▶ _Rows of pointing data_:
*-*-*

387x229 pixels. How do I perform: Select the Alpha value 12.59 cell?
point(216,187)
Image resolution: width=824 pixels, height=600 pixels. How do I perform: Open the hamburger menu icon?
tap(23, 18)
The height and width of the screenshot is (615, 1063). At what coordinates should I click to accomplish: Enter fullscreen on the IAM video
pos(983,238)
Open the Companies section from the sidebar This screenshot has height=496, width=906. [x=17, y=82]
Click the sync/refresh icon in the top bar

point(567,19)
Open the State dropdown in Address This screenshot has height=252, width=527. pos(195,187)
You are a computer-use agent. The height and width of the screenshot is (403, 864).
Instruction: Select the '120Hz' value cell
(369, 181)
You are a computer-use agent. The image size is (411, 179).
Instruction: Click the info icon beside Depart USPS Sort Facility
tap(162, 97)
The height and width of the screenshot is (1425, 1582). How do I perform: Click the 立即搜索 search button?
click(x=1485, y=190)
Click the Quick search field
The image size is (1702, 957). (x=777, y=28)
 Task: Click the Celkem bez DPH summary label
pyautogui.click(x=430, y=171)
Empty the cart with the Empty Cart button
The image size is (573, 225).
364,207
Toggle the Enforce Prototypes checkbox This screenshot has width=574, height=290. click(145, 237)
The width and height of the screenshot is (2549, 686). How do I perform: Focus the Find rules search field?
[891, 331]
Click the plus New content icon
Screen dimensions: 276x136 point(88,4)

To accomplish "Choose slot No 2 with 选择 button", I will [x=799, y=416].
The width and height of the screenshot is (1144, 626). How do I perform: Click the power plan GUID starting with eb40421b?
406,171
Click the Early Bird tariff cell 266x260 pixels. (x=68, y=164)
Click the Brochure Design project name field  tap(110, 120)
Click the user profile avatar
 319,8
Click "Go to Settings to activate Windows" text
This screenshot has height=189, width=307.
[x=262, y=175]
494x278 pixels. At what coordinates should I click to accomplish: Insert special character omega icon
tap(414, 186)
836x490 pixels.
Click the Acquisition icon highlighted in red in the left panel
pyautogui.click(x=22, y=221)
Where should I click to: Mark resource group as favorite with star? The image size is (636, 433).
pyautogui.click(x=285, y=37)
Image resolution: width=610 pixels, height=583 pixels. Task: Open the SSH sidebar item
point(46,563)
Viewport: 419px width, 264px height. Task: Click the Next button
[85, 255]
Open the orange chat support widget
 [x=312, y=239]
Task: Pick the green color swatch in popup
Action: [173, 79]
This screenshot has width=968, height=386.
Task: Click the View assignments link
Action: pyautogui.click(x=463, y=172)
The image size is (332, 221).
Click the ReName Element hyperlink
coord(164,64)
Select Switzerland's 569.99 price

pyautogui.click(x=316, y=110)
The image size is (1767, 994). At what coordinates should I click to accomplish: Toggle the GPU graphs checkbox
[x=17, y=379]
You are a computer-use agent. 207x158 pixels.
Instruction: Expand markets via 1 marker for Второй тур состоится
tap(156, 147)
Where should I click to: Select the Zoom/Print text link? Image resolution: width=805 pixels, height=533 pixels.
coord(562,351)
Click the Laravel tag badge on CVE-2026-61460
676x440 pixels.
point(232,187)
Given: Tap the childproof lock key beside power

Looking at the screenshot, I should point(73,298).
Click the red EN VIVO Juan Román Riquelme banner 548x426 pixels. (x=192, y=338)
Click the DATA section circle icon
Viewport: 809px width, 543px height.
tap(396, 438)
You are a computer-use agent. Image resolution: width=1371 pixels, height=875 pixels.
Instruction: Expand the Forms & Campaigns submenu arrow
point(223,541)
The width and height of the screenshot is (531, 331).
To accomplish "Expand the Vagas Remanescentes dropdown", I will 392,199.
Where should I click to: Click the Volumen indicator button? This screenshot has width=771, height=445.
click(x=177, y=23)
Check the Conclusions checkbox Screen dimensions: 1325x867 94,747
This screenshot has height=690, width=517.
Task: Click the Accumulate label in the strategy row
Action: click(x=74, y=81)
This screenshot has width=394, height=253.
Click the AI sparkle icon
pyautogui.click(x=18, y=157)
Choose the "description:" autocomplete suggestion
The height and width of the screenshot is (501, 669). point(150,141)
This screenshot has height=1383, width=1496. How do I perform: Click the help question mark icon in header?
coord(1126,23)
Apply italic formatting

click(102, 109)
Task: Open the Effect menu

*-*-*

▶ _Work required_:
Reproduce the entries verbatim, starting at the first line and continuing through the line that contains "will [x=799, y=416].".

▶ _Complete answer_:
387x229 pixels. How do I perform: Select the Alpha value 12.59 cell?
point(216,187)
Image resolution: width=824 pixels, height=600 pixels. How do I perform: Open the hamburger menu icon?
tap(23, 18)
The height and width of the screenshot is (615, 1063). At what coordinates should I click to accomplish: Enter fullscreen on the IAM video
pos(983,238)
Open the Companies section from the sidebar This screenshot has height=496, width=906. [x=17, y=82]
Click the sync/refresh icon in the top bar

point(567,19)
Open the State dropdown in Address This screenshot has height=252, width=527. pos(195,187)
You are a computer-use agent. The height and width of the screenshot is (403, 864).
Instruction: Select the '120Hz' value cell
(369, 181)
You are a computer-use agent. The image size is (411, 179).
Instruction: Click the info icon beside Depart USPS Sort Facility
tap(162, 97)
The height and width of the screenshot is (1425, 1582). How do I perform: Click the 立即搜索 search button?
click(x=1485, y=190)
Click the Quick search field
The image size is (1702, 957). (x=777, y=28)
 Task: Click the Celkem bez DPH summary label
pyautogui.click(x=430, y=171)
Empty the cart with the Empty Cart button
The image size is (573, 225).
364,207
Toggle the Enforce Prototypes checkbox This screenshot has width=574, height=290. click(145, 237)
The width and height of the screenshot is (2549, 686). How do I perform: Focus the Find rules search field?
[891, 331]
Click the plus New content icon
Screen dimensions: 276x136 point(88,4)

To accomplish "Choose slot No 2 with 选择 button", I will [x=799, y=416].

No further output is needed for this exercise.